* _Supplied material_
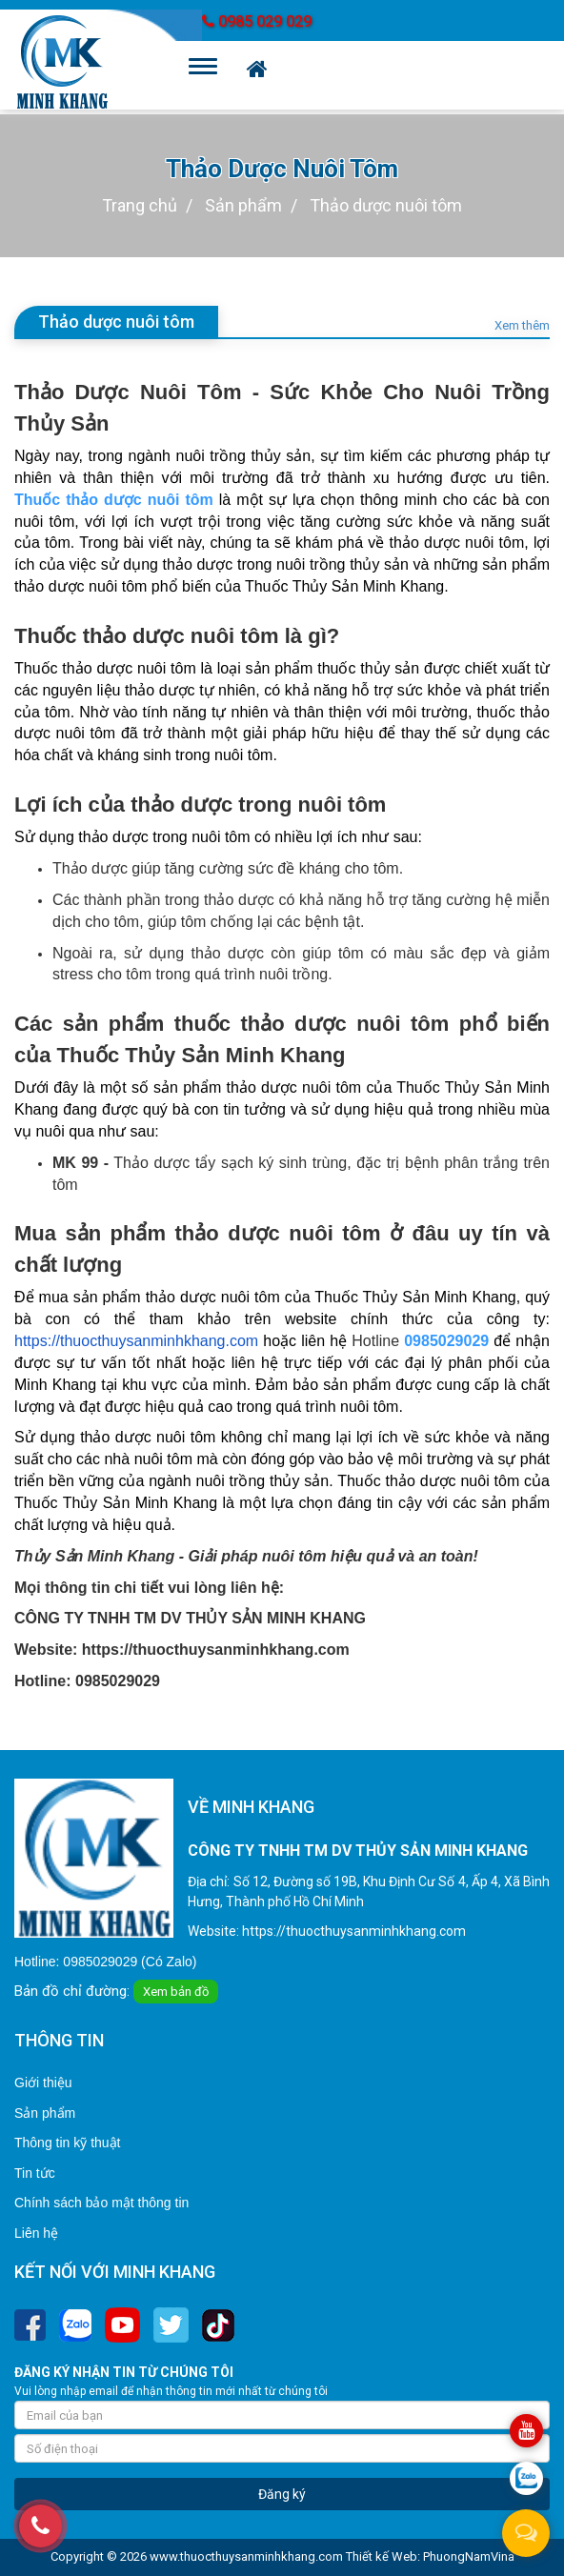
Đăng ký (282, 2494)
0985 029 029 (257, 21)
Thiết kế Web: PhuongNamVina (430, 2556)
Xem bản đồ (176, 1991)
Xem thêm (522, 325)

* _Goal of the exercise_
Rewrite the items above, changing "Web" to "Website" and keeping everything else the same. Leave out the pictures.

* _Reply to the task_
Đăng ký (282, 2494)
0985 029 029 (257, 21)
Thiết kế Website: PhuongNamVina (430, 2556)
Xem bản đồ (176, 1991)
Xem thêm (522, 325)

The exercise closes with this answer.